Habertürk
    Takipde Kalın!
      Günlük gelişmeleri takip edebilmek için habertürk uygulamasını indirin
        Anasayfa Özel İçerikler Muharrem Sarıkaya Türkiye'nin güven sandığı…
        Sesli Dinle
        0:00 / 0:00

        BAZI zamanlar olumsuz durumlarla karşılaşmış olmasına karşın, kendi içinde bu mahzurları gidermeyi başaran ender kurumlarımızdan biridir.

        Hatta en demokrat kuruluşudur dense yeridir.

        Çünkü 11 kişilik yüksek hakimlerden oluşan kurul üyelerinin yanında, bir kararı siyasi partilerin temsilcileriyle birlikte tartışır.

        Onların da görüşünü aynı masa etrafında dinledikten sonra vicdanıyla kararını verir…

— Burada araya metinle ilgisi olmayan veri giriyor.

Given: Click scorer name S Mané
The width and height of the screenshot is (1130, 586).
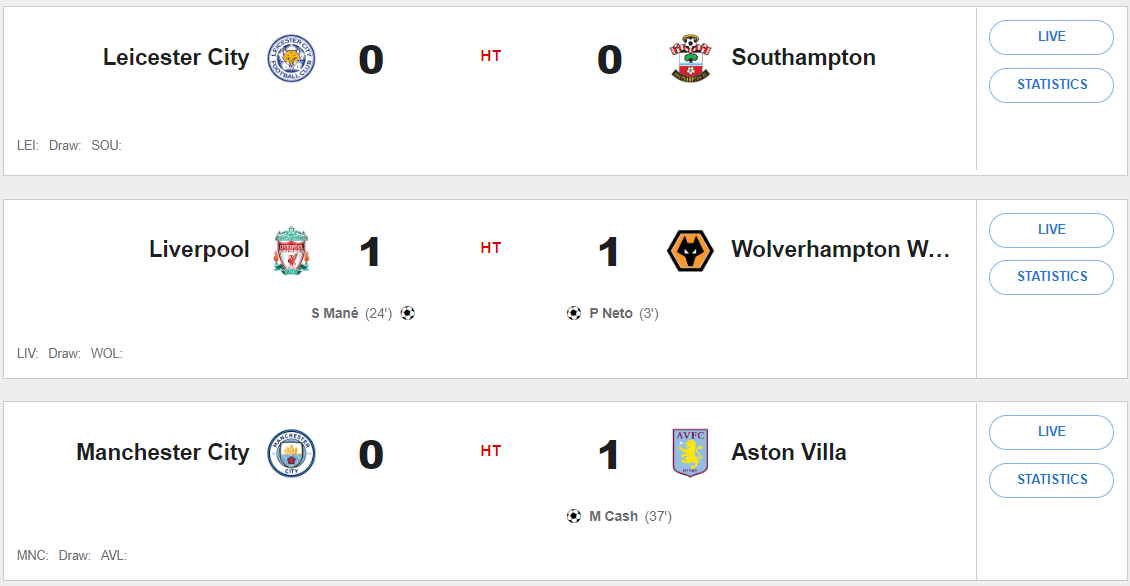Looking at the screenshot, I should click(x=334, y=313).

        Geçmişte birkaç olayda sorun yaşanmış olsa da ülkenin vicdanının güvenine mazhardır.

        Çünkü bu toprağın en eski, kuruluşundan bugüne özelliğini yitirmemiş ender kuruluşlarından biridir…

        Toplumun ortak paydasıdır; Cumhuriyetin temel organıdır…

        GÜVEN KAPISI…

        Çünkü Cumhurbaşkanından milletvekillerine, belediye başkanlarından muhtarlara kadar, ülke yönetimine geleceklerin hepsinin geçtiği tek güven kapısıdır…

        Sözünün üzerine söz söylenmeyecek, bağımsız yargı organıdır…

        Ülkenin güven sandığıdır…

        Ülkenin diğer köklü kuruluşları Yargıtay, Danıştay, Sayıştay ile yaşdaş sayılır; birbirini takip eden tarihlerde kurulur…

        Yüksek Seçim Kurulu’ndan söz ediyorum…

        Seçim Kanunu’nun tarihsel gelişimi içinde kökü, 1877’deki ilk Meclis seçiminin çerçevesini belirleyen 1876’da çıkarılan Meclis-i Umuminin Suret-i İntihabına ve Tayinine Dair Talimat-ı Muvakkale dayanır…

        Milletvekili Seçim Kanunu’nun temelini oluşturur…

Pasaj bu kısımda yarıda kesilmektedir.